Senin, 21 Oktober 2013

"Lure" Primadona Marapokot dibulan gelap


   Mentari baru terjaga dari tidur panjang ketika puluhan orang berkumpul dipantai Marapokot. Masih nampak wajah yang menyimpan rasa kantuk. Sang balita masih terlelap dalam gendongan. Sekelompok orang larut dalam obrolan santai, sesekali menguap lebar disertai tawa ringan.
Sementara yang lain hanya menatap kosong kearah laut, sembari berharap rejeki kali ini sesuai yang diharapkan. Puluhan gentong plastik masih kosong.

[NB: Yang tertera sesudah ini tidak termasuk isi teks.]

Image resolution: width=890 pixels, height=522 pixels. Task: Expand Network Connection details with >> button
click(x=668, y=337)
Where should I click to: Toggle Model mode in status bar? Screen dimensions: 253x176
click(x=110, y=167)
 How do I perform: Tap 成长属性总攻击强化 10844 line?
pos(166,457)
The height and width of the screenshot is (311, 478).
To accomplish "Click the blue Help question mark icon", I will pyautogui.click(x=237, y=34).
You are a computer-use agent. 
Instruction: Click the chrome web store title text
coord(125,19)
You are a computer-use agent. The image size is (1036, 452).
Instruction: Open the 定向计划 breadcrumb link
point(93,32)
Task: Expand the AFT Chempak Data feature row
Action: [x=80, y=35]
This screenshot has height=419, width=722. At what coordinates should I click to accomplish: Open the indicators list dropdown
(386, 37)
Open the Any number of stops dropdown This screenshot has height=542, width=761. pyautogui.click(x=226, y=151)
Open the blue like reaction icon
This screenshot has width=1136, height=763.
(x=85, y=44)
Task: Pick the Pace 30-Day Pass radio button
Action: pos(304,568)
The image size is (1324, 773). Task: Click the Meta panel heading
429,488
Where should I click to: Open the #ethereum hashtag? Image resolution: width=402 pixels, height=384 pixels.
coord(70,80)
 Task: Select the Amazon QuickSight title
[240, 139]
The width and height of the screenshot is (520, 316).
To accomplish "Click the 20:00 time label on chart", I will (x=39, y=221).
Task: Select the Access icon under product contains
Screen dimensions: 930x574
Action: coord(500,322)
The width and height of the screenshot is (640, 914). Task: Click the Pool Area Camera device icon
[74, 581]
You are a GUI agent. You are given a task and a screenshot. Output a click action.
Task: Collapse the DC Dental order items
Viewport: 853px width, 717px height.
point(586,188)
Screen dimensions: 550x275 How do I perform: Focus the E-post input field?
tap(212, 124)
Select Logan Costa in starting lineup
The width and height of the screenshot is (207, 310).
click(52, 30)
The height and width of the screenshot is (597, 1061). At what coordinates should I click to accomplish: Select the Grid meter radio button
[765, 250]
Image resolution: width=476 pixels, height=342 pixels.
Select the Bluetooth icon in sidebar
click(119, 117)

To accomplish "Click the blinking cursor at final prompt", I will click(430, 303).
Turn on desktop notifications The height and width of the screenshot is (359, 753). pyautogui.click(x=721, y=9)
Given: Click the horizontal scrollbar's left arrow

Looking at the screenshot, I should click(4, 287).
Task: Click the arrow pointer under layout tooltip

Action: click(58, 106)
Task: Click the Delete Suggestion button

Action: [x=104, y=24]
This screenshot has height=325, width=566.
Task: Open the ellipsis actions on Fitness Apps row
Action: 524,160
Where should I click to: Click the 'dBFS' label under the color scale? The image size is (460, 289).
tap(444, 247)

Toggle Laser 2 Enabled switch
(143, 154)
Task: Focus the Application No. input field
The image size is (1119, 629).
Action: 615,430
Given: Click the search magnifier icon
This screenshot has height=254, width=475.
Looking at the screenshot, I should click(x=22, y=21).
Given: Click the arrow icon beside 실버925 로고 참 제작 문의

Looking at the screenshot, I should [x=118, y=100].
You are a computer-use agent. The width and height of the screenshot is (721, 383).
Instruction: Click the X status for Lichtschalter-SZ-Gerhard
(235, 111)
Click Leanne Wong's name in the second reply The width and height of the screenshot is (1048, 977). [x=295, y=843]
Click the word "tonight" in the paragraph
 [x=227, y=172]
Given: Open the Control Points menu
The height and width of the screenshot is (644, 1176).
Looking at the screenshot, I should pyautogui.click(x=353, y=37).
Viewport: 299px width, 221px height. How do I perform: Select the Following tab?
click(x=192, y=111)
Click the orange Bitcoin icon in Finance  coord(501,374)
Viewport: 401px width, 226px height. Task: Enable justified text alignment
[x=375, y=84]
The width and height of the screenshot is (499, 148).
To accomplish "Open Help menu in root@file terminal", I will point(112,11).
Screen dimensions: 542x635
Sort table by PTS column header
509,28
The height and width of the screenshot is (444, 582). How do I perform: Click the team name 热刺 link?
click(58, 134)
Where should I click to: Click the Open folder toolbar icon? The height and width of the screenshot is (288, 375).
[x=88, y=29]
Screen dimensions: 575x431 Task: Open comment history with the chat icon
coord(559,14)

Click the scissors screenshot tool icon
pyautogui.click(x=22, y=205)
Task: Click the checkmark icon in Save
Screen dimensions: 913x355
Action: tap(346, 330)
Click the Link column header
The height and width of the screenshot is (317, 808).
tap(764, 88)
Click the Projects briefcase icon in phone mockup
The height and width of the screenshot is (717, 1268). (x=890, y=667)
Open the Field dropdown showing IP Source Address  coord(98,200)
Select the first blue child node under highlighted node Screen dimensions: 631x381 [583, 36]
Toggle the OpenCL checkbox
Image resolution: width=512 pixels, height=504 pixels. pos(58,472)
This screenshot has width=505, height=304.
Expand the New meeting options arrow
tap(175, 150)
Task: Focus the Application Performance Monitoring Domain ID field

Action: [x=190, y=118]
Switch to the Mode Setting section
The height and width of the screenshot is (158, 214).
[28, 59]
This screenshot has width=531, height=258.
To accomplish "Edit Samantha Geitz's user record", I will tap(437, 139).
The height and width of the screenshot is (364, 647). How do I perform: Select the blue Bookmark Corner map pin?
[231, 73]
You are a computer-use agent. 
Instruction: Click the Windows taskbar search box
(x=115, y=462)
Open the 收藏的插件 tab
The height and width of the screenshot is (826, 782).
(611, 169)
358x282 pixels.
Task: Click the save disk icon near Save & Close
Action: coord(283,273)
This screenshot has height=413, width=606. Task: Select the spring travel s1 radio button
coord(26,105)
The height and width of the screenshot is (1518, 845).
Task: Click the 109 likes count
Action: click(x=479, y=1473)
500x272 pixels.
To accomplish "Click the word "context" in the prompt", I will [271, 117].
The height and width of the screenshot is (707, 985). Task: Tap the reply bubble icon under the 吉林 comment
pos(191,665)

Dari arah laut terdengar deru mesin perahu kecil. Perlahan-lahan,perahu itupun menepi. Sambil menyeret gentong dan ember besar, belasan orang berlomba ke arah perahu. Tak ketinggalan para ibu dan anak-anak. Dalam sekejap, isi perahu berpindah kedalam gentong dan ember mereka. Mentari belum sempurna bersinar, ketika semuanya bergerak cepat. Hanya beberapa gentong yang digotong  kepantai. Yang lain masih berputar-putar disekitar perahu sambil menyeret ember kosong.



"Beginilah bang, kalau bulan gelap ikan susah,' keluh seorang bapak disamping saya. Cerita sang bapak, sudah hampir dua minggu terakhir ikan yang didapat hanya sedikit. Kebanyakan ikan teri atau dalam bahasa lokal lebih dikenal dengan ikan lure. Ada juga beberapa nelayan yang dapat ikan-ikan besar, tapi tidak seberapa,' lanjutnya. Pesisir Marapokot terletak diwilayah pantai utara kabupaten Nagekeo. Berbeda dengan pantai selatan, pantai utara Nagekeo lebih didominasi pantai berpasir, sehingga tidak banyak ikan-ikan karang seperti dipantai selatan. Dari cerita para nelayan, untuk mendapatkan ikan-ikan besar mereka harus bertolak jauh ke lautan. 
Seiring mentari meninggi, satu dua perahu bermunculan ditepi pantai. Tidak jauh berbeda dengan perahu sebelumnya,gentong dan ember kembali terisi ikan lure. Nampak beberapa wajah kecewa kembali ke pantai dengan ember kosong."Lagi-lagi luter, mau jual apa kita,' keluh seorang pedagang ikan. Ternyata istilah luter merupakan singkatan dari lure-terus." Begini sudah om,dua minggu kita jual lure tidak ada orang mau beli,' lanjutnya.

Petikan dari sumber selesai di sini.